◆ Problem requirements
From the entries below, return only the lines starting at the one that contains "Given: Click duforukraine's" and ending at the one that contains "Task: Open the Dosya menu", exactly as they stand.

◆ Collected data
*** Begin section ***

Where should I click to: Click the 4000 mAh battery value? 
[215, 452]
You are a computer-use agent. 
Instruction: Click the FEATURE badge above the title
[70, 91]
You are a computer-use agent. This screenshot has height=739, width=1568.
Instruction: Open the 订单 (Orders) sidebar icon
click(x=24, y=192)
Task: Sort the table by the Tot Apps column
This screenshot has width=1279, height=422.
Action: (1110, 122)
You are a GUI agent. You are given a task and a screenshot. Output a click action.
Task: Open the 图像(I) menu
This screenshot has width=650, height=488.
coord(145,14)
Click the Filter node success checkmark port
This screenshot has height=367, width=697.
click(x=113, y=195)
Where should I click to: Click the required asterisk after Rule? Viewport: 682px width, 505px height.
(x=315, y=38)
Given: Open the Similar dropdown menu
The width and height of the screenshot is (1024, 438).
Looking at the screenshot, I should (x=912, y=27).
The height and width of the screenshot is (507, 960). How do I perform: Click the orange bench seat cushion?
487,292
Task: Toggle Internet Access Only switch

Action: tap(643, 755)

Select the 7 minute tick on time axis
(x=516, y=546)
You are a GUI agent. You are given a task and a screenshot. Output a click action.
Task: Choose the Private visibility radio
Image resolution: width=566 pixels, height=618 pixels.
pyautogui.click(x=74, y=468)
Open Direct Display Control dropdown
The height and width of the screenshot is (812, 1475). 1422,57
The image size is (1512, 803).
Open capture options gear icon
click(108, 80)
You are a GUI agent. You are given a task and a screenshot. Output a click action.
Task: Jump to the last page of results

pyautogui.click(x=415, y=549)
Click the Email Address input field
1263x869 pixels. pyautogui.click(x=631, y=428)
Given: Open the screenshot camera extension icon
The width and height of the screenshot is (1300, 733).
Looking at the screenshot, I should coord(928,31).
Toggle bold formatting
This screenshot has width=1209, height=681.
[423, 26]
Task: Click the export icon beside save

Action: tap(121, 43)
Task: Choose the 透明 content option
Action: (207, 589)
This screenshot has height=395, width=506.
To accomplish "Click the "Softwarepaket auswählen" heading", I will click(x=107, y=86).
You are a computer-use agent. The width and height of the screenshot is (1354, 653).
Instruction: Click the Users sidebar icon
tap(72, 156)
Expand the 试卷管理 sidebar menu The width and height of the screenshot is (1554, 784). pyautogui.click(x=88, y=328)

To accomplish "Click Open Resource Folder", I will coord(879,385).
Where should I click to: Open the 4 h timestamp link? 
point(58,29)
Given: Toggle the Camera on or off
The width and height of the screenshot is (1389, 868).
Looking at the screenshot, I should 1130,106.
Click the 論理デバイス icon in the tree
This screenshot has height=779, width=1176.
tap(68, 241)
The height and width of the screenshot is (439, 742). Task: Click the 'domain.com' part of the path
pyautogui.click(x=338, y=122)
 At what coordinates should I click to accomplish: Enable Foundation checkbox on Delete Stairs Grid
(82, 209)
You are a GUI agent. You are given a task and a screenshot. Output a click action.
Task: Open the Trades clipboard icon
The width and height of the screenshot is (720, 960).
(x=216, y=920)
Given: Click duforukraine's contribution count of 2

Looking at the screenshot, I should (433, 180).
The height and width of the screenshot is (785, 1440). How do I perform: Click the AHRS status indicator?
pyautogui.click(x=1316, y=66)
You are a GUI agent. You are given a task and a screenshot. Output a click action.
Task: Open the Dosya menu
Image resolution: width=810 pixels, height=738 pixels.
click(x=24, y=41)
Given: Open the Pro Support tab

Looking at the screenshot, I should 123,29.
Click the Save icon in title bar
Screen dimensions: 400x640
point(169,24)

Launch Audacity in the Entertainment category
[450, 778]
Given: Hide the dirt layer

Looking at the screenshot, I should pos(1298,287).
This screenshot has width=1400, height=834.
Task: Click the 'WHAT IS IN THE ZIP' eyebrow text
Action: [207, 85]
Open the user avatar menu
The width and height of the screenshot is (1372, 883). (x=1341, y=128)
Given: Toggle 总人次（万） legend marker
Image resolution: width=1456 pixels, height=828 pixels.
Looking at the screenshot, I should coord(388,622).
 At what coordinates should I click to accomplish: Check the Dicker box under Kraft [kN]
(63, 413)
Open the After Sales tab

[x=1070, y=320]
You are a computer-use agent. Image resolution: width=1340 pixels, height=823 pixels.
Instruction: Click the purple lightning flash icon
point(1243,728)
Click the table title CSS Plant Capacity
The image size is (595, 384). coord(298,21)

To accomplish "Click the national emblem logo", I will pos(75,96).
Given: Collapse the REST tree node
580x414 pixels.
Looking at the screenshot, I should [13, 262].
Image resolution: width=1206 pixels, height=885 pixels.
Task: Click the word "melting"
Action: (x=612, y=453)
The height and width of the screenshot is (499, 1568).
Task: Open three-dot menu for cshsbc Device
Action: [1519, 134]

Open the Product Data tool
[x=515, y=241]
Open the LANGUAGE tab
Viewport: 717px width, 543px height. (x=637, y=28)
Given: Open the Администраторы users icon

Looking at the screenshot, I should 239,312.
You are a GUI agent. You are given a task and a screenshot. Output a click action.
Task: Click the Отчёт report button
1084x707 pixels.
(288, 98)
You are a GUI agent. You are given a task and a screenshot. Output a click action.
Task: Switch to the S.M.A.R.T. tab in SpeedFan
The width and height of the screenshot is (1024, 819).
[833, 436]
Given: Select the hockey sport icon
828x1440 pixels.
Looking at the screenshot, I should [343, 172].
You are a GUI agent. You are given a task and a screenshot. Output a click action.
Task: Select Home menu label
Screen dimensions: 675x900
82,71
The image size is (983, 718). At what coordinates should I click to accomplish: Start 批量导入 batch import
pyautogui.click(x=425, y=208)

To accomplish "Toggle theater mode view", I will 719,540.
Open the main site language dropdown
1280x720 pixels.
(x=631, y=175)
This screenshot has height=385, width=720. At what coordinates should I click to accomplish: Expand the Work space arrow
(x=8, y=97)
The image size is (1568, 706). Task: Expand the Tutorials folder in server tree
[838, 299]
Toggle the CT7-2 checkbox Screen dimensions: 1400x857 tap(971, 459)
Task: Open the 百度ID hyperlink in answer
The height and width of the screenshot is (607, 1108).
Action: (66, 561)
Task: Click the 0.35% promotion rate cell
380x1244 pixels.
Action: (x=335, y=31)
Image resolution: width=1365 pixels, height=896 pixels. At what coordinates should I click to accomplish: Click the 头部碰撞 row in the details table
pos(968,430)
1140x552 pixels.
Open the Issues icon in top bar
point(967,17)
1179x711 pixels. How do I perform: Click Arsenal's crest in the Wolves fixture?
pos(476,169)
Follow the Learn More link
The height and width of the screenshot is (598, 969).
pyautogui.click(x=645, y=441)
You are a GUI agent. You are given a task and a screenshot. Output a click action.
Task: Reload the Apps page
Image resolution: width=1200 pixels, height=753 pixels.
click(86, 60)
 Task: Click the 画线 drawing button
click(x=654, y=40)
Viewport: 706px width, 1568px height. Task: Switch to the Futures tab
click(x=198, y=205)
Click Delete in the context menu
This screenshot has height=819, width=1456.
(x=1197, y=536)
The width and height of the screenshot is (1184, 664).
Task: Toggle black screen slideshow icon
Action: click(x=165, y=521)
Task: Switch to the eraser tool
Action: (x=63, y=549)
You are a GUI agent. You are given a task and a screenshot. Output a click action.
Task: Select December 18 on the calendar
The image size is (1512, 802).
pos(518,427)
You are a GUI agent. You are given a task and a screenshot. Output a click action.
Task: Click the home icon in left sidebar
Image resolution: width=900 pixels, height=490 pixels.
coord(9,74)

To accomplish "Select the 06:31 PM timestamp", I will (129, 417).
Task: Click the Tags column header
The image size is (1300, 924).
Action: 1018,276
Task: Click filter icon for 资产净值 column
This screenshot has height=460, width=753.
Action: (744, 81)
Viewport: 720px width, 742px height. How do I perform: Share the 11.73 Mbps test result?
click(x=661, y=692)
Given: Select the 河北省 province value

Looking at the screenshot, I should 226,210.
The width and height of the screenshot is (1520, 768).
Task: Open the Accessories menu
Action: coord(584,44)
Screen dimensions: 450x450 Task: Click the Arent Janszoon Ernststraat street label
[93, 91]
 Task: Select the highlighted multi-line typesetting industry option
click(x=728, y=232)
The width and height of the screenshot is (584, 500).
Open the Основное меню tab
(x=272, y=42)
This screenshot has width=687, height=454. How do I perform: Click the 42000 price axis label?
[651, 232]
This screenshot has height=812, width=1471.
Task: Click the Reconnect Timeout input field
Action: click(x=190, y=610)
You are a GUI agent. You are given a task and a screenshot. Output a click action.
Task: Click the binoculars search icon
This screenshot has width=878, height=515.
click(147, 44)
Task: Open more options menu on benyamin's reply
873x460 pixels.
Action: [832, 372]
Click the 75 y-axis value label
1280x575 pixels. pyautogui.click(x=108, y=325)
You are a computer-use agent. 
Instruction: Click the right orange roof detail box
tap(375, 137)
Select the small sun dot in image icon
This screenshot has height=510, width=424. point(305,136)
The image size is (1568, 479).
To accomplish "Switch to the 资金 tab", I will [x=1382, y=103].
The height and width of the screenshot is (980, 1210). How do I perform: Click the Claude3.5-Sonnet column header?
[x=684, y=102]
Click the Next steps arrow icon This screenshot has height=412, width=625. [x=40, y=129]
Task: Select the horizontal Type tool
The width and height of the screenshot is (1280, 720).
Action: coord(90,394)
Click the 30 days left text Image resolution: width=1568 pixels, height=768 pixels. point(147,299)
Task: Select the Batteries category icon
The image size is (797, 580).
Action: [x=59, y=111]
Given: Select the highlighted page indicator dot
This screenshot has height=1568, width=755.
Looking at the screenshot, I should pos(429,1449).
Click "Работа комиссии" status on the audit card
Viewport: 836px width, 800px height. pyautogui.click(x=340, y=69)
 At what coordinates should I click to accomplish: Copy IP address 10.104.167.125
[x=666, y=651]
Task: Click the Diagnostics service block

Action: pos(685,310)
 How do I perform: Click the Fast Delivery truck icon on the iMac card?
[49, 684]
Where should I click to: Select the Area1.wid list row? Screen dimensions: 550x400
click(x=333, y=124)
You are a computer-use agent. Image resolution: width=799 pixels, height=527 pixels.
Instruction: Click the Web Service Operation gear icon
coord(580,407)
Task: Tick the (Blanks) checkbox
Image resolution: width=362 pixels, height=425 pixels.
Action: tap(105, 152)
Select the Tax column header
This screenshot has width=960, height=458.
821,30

*** End section ***

◆ Response to this task
Given: Click duforukraine's contribution count of 2

Looking at the screenshot, I should (433, 180).
The height and width of the screenshot is (785, 1440). How do I perform: Click the AHRS status indicator?
pyautogui.click(x=1316, y=66)
You are a GUI agent. You are given a task and a screenshot. Output a click action.
Task: Open the Dosya menu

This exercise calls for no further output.